• _Required task_:
Arrange every line of the records below as a Markdown table with the columns Row and Line, numbering the rows and omitting blank lines. Leave the pictures out.

(Document and screenshot pointing records)
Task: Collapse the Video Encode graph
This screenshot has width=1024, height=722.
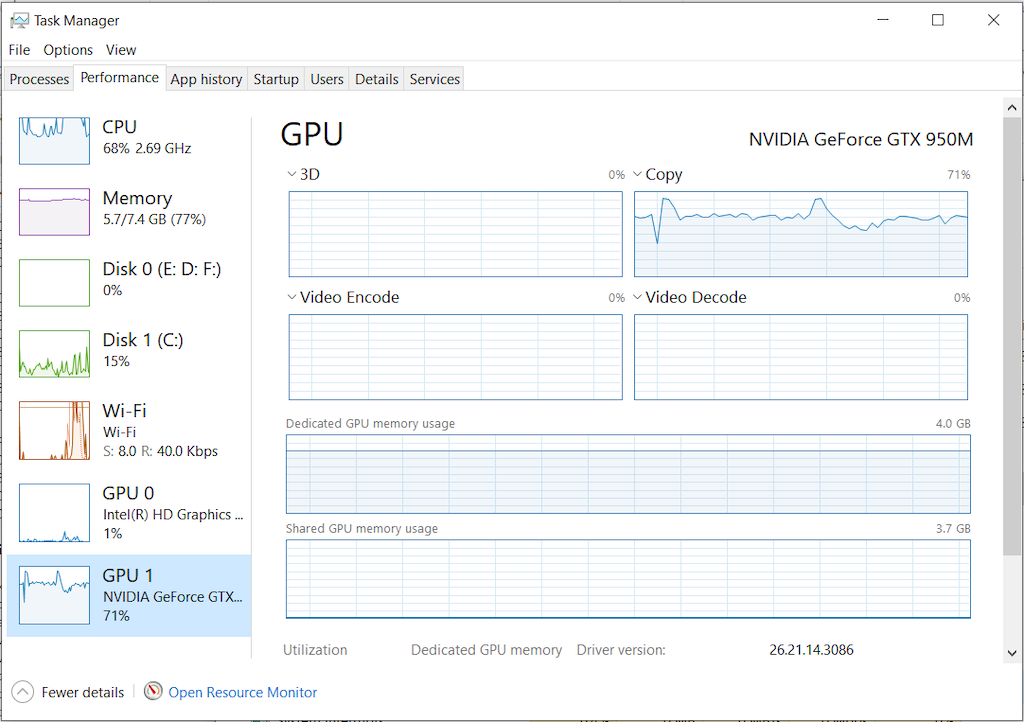Action: tap(291, 297)
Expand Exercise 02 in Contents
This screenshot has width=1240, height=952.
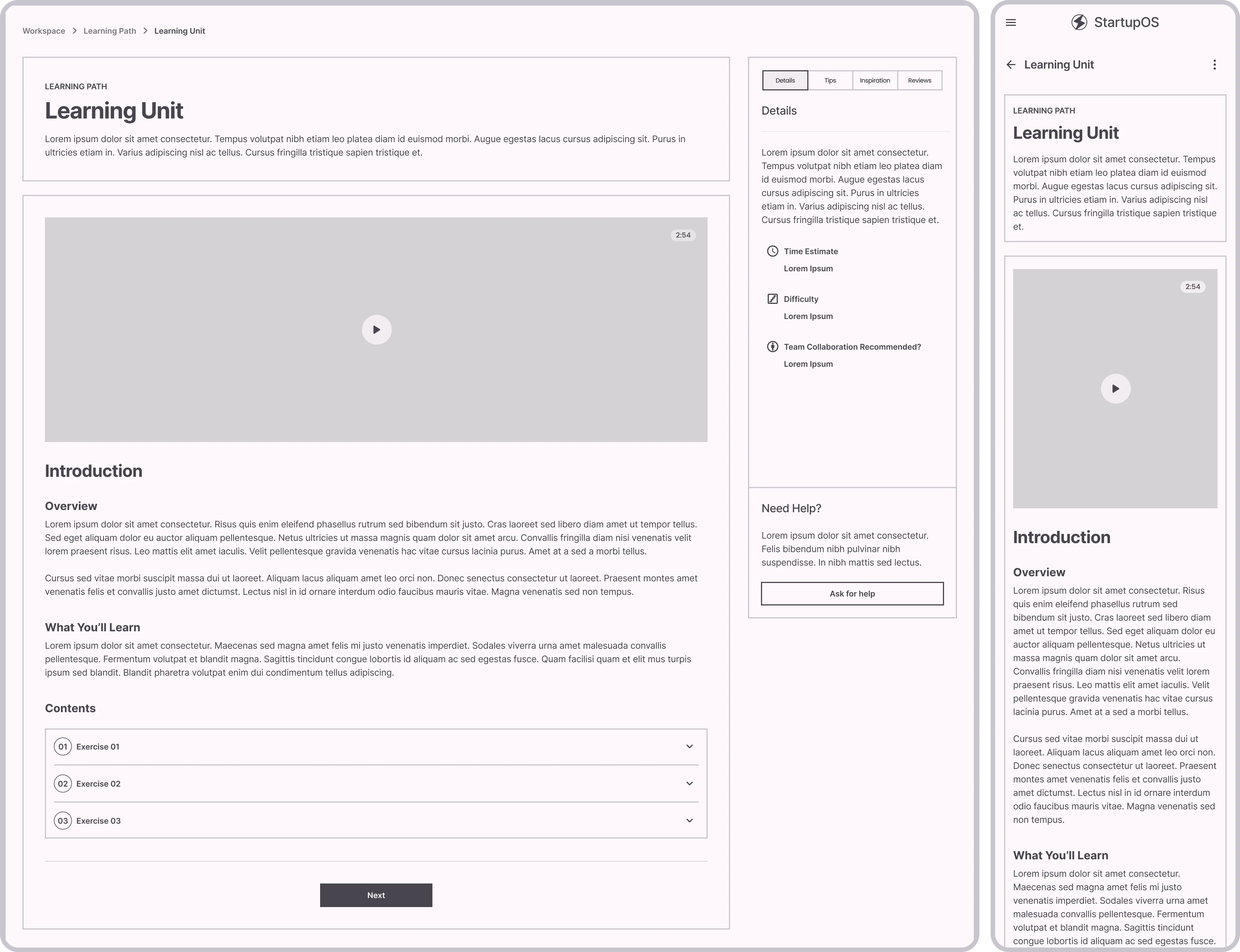[x=689, y=783]
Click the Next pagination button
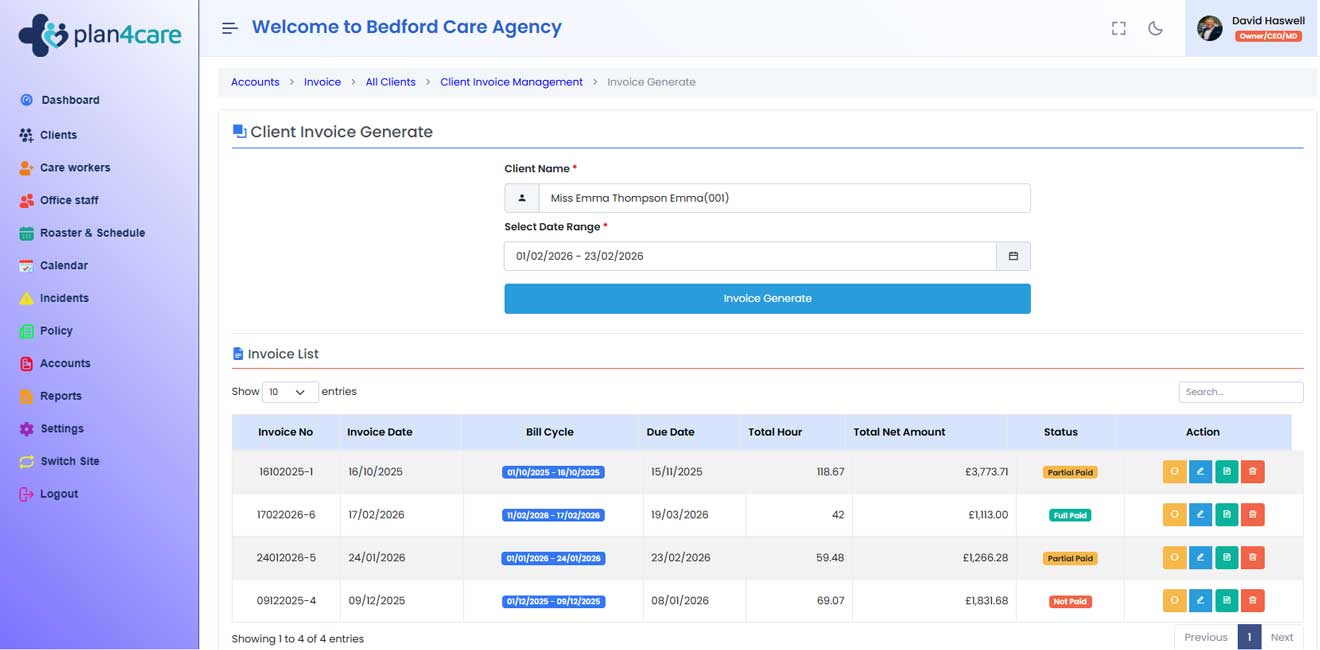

• _Solution for this task_:
| Row | Line |
|---|---|
| 1 | Task: Collapse the Video Encode graph |
| 2 | This screenshot has width=1024, height=722. |
| 3 | Action: tap(291, 297) |
| 4 | Expand Exercise 02 in Contents |
| 5 | This screenshot has width=1240, height=952. |
| 6 | [x=689, y=783] |
| 7 | Click the Next pagination button |